─── RECORDS FOR THE EXERCISE

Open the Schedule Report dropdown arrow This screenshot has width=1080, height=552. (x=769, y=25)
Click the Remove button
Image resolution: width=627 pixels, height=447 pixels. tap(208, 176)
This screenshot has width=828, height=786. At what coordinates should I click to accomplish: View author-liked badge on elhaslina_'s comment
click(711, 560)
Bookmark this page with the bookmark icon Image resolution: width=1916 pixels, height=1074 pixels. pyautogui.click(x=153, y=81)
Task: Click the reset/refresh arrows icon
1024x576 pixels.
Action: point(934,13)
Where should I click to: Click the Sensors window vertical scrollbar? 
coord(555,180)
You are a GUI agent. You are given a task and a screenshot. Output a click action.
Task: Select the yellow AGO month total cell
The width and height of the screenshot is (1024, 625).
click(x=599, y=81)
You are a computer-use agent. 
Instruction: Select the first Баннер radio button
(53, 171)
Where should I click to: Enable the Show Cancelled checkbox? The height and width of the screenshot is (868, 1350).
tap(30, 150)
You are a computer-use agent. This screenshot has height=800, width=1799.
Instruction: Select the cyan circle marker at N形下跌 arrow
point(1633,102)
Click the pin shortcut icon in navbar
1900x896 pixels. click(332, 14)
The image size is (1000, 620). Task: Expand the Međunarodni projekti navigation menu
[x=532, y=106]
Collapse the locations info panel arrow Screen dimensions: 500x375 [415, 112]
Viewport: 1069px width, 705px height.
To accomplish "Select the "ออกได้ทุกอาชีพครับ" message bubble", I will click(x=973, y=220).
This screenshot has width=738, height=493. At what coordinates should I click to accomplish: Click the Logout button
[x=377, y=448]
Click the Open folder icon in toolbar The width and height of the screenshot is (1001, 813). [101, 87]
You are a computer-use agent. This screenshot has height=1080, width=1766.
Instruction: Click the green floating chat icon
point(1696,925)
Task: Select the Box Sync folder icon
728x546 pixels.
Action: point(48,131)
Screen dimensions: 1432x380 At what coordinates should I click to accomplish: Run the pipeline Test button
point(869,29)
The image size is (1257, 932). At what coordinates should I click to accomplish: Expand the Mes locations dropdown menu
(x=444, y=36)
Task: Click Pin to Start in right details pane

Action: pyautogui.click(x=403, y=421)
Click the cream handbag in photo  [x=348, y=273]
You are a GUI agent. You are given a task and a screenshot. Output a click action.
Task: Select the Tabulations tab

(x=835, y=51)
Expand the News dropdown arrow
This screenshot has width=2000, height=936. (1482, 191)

──────

-- WHAT THIS TASK INVOLVES --
Show each line in the entries that holds the string "Open".

-- REPLY TO THE TASK --
Open the Schedule Report dropdown arrow This screenshot has width=1080, height=552. (x=769, y=25)
Click the Open folder icon in toolbar The width and height of the screenshot is (1001, 813). [101, 87]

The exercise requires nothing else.